— Task details —
Which lines run from the one containing "Cookie-Richtlinie (EU) (98, 1291)" to the end of the entries? Copy them exactly, both ends included, and give nothing else.

— Dataset excerpts —
───
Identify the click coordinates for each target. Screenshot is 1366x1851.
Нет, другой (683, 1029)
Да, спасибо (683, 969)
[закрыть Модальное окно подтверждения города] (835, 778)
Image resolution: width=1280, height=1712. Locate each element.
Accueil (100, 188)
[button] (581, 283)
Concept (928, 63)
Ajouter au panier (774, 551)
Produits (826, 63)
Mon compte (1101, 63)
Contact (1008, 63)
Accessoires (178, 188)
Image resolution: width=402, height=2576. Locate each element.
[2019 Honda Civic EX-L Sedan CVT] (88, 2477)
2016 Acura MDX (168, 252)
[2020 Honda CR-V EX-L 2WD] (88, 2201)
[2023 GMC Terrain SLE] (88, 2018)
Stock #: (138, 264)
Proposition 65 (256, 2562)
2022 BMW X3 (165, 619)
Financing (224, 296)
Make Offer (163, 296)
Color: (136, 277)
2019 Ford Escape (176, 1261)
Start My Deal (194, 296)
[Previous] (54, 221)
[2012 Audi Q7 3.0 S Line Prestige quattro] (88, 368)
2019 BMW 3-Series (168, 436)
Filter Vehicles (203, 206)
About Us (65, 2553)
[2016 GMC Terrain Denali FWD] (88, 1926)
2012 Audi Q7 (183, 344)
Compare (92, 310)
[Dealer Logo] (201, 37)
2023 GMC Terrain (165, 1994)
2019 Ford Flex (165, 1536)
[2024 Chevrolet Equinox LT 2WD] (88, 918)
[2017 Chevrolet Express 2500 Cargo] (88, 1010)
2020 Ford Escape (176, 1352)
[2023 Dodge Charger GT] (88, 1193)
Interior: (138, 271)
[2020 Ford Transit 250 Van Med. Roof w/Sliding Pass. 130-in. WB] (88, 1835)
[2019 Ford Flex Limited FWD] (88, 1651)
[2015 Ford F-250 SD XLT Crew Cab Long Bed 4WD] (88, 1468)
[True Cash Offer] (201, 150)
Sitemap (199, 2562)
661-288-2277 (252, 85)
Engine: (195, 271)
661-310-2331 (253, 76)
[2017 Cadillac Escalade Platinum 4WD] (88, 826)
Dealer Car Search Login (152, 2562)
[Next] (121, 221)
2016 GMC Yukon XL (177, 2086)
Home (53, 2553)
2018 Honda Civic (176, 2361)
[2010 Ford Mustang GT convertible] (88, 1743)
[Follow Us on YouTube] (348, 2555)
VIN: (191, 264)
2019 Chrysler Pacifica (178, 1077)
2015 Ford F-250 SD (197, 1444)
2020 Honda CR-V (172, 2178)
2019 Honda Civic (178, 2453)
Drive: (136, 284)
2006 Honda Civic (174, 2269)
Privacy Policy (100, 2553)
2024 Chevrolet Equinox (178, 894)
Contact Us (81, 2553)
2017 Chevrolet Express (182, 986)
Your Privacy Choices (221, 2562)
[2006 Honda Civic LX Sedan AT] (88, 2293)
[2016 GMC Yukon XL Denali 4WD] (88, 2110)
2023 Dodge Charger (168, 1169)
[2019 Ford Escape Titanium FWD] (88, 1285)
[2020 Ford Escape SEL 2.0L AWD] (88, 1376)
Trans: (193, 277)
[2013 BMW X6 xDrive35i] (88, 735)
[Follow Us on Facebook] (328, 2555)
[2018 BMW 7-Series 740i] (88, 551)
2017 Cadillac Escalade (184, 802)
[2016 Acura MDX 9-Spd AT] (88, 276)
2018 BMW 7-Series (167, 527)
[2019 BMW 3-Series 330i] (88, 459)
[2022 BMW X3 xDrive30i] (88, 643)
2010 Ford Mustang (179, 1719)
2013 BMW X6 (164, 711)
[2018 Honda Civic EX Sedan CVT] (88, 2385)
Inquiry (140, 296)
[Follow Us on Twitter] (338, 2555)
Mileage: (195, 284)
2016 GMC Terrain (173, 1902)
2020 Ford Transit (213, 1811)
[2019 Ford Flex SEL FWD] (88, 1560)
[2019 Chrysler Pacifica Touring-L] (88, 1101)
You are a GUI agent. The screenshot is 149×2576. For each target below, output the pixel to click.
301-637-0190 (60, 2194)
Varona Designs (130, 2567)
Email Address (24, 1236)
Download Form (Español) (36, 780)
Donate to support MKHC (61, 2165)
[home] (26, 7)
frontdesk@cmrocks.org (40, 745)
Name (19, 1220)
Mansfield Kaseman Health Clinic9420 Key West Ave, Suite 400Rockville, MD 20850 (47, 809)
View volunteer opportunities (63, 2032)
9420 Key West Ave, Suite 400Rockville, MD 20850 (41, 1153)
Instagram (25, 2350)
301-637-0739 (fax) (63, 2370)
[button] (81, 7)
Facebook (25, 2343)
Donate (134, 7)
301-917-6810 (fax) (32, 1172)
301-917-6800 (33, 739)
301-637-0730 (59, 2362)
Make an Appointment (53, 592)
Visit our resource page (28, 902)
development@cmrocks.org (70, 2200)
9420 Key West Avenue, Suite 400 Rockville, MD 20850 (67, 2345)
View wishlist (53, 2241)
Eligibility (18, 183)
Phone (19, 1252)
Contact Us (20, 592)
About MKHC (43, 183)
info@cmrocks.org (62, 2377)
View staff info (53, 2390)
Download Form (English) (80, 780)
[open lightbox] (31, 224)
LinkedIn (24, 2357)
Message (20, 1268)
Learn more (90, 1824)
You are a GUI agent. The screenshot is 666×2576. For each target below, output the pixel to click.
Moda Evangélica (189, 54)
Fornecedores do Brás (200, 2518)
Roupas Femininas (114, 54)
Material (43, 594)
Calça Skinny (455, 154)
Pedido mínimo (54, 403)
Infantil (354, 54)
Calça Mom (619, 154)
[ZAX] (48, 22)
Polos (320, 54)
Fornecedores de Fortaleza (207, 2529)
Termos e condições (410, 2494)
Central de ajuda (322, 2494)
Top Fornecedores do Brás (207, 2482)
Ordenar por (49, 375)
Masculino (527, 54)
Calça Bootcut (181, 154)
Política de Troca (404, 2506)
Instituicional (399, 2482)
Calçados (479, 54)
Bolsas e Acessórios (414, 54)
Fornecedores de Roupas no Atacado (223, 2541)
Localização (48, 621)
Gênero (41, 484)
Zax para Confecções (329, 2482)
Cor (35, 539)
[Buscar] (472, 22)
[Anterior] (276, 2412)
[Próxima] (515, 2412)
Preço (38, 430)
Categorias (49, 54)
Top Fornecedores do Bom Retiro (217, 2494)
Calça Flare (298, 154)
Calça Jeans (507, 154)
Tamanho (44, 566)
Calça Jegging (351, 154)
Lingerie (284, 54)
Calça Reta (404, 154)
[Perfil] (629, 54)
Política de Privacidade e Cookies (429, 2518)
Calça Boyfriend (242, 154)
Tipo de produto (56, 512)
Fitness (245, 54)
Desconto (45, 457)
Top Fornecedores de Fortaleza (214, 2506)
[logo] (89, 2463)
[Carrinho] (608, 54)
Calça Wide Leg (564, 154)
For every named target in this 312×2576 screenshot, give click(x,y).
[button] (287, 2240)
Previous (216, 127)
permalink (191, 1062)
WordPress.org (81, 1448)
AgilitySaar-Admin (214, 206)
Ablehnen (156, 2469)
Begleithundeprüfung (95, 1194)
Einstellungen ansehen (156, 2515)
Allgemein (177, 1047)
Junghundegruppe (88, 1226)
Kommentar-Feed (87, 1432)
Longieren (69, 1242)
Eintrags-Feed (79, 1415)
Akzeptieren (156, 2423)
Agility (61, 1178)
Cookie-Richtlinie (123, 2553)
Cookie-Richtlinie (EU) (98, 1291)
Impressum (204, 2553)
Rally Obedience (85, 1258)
───
— Task response —
Cookie-Richtlinie (EU) (98, 1291)
Impressum (204, 2553)
Rally Obedience (85, 1258)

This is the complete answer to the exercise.